What you are more likely to find is a +P to indicate that the bullets have an enhanced explosive charge, and a slogan claiming something along the lines of Maximum Stopping Power.

Because of the risk to life and limb, one has to show proof of age to purchase tobacco or alcohol. Yet an individual can have a bad morning; go to a hardware store, buy a box of bullets, and walk into an elementary school with an AR-15.

No questions asked, no proof of personal responsibility.

This invention had its birth after a local tragedy.

On July first, 2015 a young woman was strolling with her father along the San Francisco waterfront. She was struck in the neck, and collapsed dying, in her fathers’ arms by a bullet “accidentally” fired from a great distance.

This tragedy started locally and then because of issues of gun violence, illegal immigration, and sanctuary cities, became national news. At one of the news conferences, one of our civic leaders was asked what, if anything, could be done to combat the problem of irresponsible gun use. In an exasperated tone, the answer was, “I don’t know, if anyone has an idea, let me know.” At that moment, that tiny voice that lives inside each of us, the one we usually ignore, spoke up.

A single flash. One sentence. "If, during the manufacturing of a bullet, a character, or character string were applied by any permanent method on said bullet, an individual “fingerprint” that can be used to identify that individual bullet against all others has been created."

From that one sentence, the concept of a Ballistic Identification Number and its daughters. Ballistic Liability Insurance. A new forensic tool where investigators having recovered a bullet at a crime scene will know within minutes who purchased the box of bullets the recovered round came from. And, the potential to drastically reduce the huge public cost of gun violence was born.

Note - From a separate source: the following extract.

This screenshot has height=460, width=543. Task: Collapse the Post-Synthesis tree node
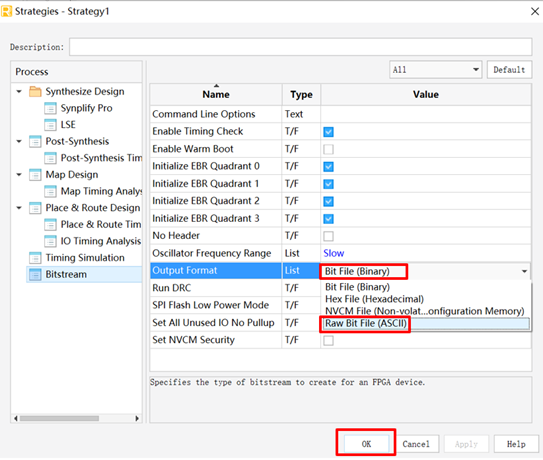point(19,141)
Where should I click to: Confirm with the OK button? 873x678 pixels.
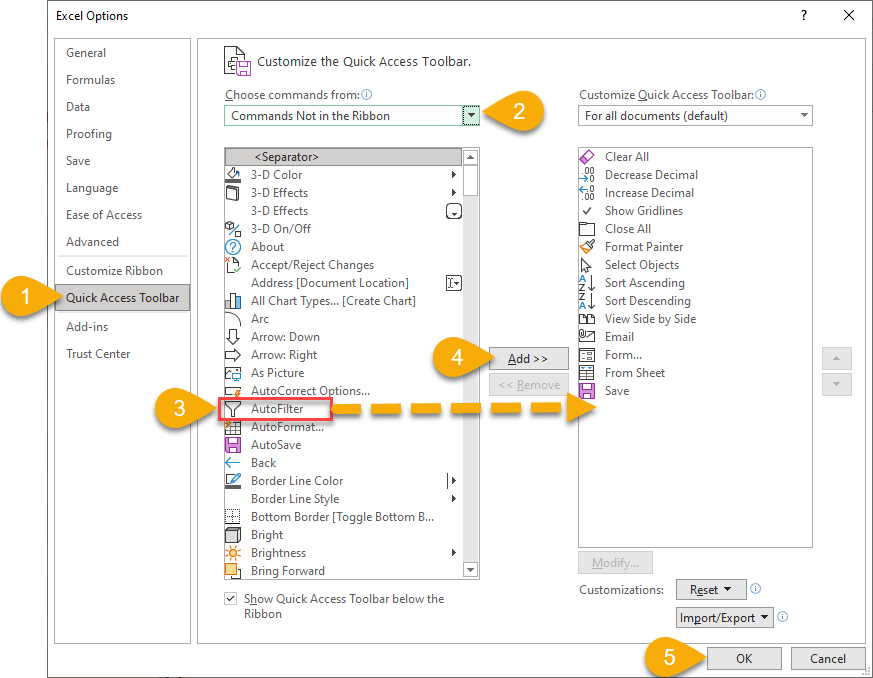tap(744, 659)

The entire idea was so far out of the box, that the only way to put it back into the box for peer review was to write a series of eight short articles. The state of forensic ballistic identification is today, is the starting point.

Each article builds on the article before; what the Ballistic Identification Number, or as it is referred to throughout the articles, the BIN number, is; how the BIN number was derived; how the BIN number opens potential for the entirely new industry of Ballistic Liability Insurance, and how the integrated Ballistic Identification Number System will give law enforcement the biggest step forward in ballistic identification in one hundred eighty years; and how the integrated Ballistic Identification Number System will allow cities across the country to recover some of the massive public cost of gun violence.

There are several subjects not covered in the articles. Things like how the transition from no system to the BIN system will take place, transfer of bullets between private parties, and how to deal with ammunition manufacturers that that have difficulty making the necessary adjustments in manufacturing. It's not that these subjects are not important or have not been given deep and considered thought. These subjects are very important and discussion will be encouraged, but they are outside the description of the invention.

The Ballistic Identification Number System is an idea not a panacea.

Hopefully, as people talk about, and argue about the idea, someone will come up with a better one.

Plastic vegetable bags carry a written warning, “Keep away from children. This bag is not a toy. ​It can cause suffocation or death.”

Tobacco and alcohol products carry warnings of potential harm or death by properly using the ​product.

There is no warning on a box of bullets. 

For decades our national leaders, from all bands of the political spectrum, and the leaders of the National Rifle Association, have proclaimed; 1. guns don’t kill people and that, 2. there is a serious problem with irresponsible individuals having access to guns.

They are correct on both issues. Guns don’t kill people, bullets do. And yes, the lack of personal responsibility is a serious problem.

Part of the problem is; up until now, there hasn’t been a reliable method to assign responsibility for the safe storage and discharge of extraordinarily dangerous items, the individual bullets.

​A Giant Step Forward In Forensic Science

Prologue

I am neither for, or against guns. I served in the U.S. Army as a rifleman from 1965 to 1968. The weapon I carried was a tool of the trade. I am no longer in the Army and have not fired a weapon since, but I have no objections to owning or collecting guns.